In terms of most people, they do not have the “privilege” or “misfortune” of actual combat experience and just as with fighter pilots you must in some way prepare yourself for it.
Reality based training is one of the best ways to gain at least an approximation of that experience. How do we accomplish that?
Welcome to a new ammo called Simunition. It enables the use of real guns firing wax bullets in gunfight simulations. It has become one of the standard training evolutions for almost all operators, agencies and departments around the world. Using Simunition, you could put operators into active force on force scenarios and run them through time and time again to give them their version of Top Gun training. And it works. Air soft training is a legitimate alternative to sims training, much easier and cheaper to use. I’ll admit it’s not quite as “real” but it also produces dramatic experiential results.
In terms of hand-to-hand combat there is of course no substitute for training. The key is taking the standard forms of training from the mat or ring to reality based training. Once again the need is to analyze the combat environment and reproduce it as closely as possible in training.
You must develop your own reality based training.
What are the basics of what you do or what you think you’ll be doing, in a defense situation?
--
Problems and tasks:
**a)** From the passage on reality based training, quote everything between "Welcome to a" and "dramatic experiential results.", inclusive.
**b)** According to the passage on reality based training, why is air soft training a legitimate alternative to Simunition training? Respond in one to three sentences.
**c)** Give what follows the final sentence of the passage on reality based training, continuing in the same voice.
--
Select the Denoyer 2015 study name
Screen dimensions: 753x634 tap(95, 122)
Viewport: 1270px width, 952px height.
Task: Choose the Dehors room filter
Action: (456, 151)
--
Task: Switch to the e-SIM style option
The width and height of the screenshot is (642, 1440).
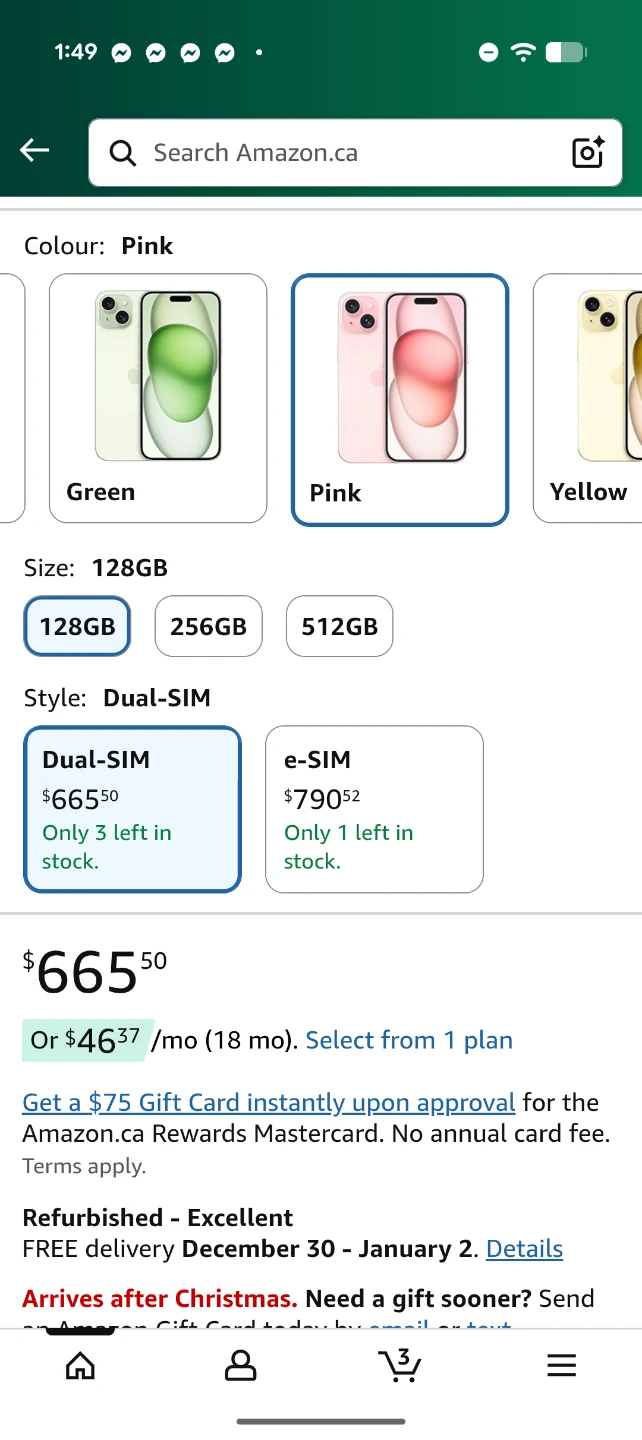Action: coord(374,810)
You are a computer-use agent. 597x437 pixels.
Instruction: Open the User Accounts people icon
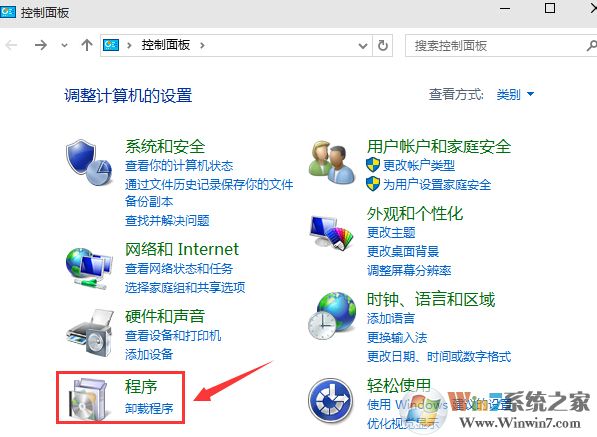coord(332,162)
--
Exercise results:
**a)**
Welcome to a new ammo called Simunition. It enables the use of real guns firing wax bullets in gunfight simulations. It has become one of the standard training evolutions for almost all operators, agencies and departments around the world. Using Simunition, you could put operators into active force on force scenarios and run them through time and time again to give them their version of Top Gun training. And it works. Air soft training is a legitimate alternative to sims training, much easier and cheaper to use. I’ll admit it’s not quite as “real” but it also produces dramatic experiential results.

**b)** Air soft training is much easier and cheaper to use than Simunition. Although it is not quite as "real," it still produces dramatic experiential results.

**c)**
Will you be sitting down? Maybe at a desk or in a vehicle? Will it be night or day? Would you ever have to fight with one arm? Would you be in a bathroom stall? Walking? Running? With someone? Will you be in a confined are or in the open? These are just some of the ideas you need to consider if your own situation. If you’ve got training partners you can get even more creative with multiple attacks, surprise attacks, attacks from behind, in a car, backed into a corner and any number of various scenarios.
You can introduce weapons, for example, fighting your way of a surprise weapons attack. A sock with a couple of whiffle balls stuffed into it works really well and it stings like hell. It’s very important to bring pain into the training as this really ups the stress level. Always wear eye protection.
These are just a few examples of how to start introducing some reality training into your conventional program.
Now mind you, you don’t have to practice these skills at the expense or exclusion of your other/current training. Remember, the first time you want to get attacked between two parked cars isn’t when a bad guy is really trying to kill you. You want it to have been two dozen times before in training.
We haven’t even touched kicking, grappling or ground fighting skills in regard to this subject, but I think you can see that any basic skill set you possess can be enhanced to reflect a more reality based, “Top Gun” approach.
So, what if you are someone who can not participate in active physical training for whatever reason. What can you do? Remember how real a dream feels? Do you have an imagination?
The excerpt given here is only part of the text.